No one truly seemed to know each other or truly cared to learn more about each other. Even though the idea of growing into adulthood and going down river is a great one - they were still the same self-centered girls they were in college....except Harriet. Then the girls continued to treat Harriet the same way they treated her in college - like a doormat.
Then to find out that Baby didn't even plan to have her ashes dumped in the river in the first place - her husband decided for her, but didn't even go on the trip. I think he should have been there - more so than Russell.

Then ending the story with information on the other girls who were on the original trip - who cares??

Rating: 1 stars
Summary: The Last Girls is the First & Last I will Read of Lee Smith
Review: I am really surprised the number of 4 and 5 star reviews for this book. I am a fan of Southern fiction and was pleased when my book club selected this book for our April read. However, quickly into the novel and I was frustrated, bored and wondering how I was going to get through all 384 pages.

The premise is a good one: College girlfriends reunite to journey down the river as they did in college, only this time, it's to spread the ashes of one of their own.

Now, interestingly enough, there were 12 girls that took the initial trip back in 1965 and only four meet up for this tour. The most interesting of the four women discussed is Harriet, the shy, never married best friend to the deceased - Baby Ballou. Harriet is both interesting and endearing and everytime the author gives us a glimpse into her, she changes the direction of the story. In fact, Smith never gives you enough time with any of the characters to develop a real connection. For that matter, she spends more time on the husband of one of the women rather than the woman herself!.

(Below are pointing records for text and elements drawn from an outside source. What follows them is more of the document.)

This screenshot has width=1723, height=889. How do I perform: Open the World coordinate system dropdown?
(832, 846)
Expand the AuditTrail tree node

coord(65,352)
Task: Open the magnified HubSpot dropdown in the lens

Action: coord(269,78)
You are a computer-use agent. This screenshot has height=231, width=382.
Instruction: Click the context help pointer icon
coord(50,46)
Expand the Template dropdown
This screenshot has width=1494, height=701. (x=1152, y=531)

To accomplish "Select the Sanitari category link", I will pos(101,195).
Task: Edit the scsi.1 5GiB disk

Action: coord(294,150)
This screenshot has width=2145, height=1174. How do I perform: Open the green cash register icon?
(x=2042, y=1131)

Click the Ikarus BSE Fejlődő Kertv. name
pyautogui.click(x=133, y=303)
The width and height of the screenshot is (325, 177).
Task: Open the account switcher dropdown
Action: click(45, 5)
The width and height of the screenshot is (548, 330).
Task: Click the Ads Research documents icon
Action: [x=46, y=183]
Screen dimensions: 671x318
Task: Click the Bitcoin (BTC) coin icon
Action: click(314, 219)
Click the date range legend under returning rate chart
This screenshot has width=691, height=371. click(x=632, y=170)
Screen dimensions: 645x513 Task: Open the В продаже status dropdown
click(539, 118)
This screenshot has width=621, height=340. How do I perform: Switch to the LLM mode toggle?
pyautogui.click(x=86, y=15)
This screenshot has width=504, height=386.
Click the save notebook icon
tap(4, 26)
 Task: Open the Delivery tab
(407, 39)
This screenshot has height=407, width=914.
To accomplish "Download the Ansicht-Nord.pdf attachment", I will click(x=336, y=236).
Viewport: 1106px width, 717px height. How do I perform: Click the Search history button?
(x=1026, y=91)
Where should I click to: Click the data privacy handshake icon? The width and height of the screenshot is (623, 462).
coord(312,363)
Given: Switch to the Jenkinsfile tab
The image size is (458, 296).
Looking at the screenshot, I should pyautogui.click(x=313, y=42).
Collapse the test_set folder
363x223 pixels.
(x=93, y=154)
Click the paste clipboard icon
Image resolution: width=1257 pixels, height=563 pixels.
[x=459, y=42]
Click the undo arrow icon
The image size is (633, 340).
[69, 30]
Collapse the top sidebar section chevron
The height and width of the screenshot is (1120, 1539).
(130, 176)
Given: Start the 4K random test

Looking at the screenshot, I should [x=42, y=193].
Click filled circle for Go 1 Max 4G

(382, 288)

I was also perplexed that the women who were reunited on the boat never really seemed to reconnect with one another or have any real interest in being there. It left me wondering what the purpose was in even telling this story.

Overall the story seems scattered and lacking of any real focus. Furthermore, I did not understand the author's need, after 370+ pages of no real mention, to "update" us on the lives of the women who didn't take the reunion ride. Who cares? If they weren't important enough to write about in the bulk of the book, why are they now? Why even have them at all?

Ms. Smith may have a large following of readers, however, I will not be one of them.

Rating: 3 stars
Summary: Nicely written story
Review: The Last Girls is a nicely written story of female friendship and a journey they undertook. The characters are well developed, but I found I didn't connect with them. Once I could keep the characters stories straight, I didn't mind the flashback fashion the author used to weave the story together. I guess I just kept waiting for something to happen, which didn't. Still, not a bad book to read as long as you reign in your expectations. It is what it is; a lovely well written story about floating down the Mississippi.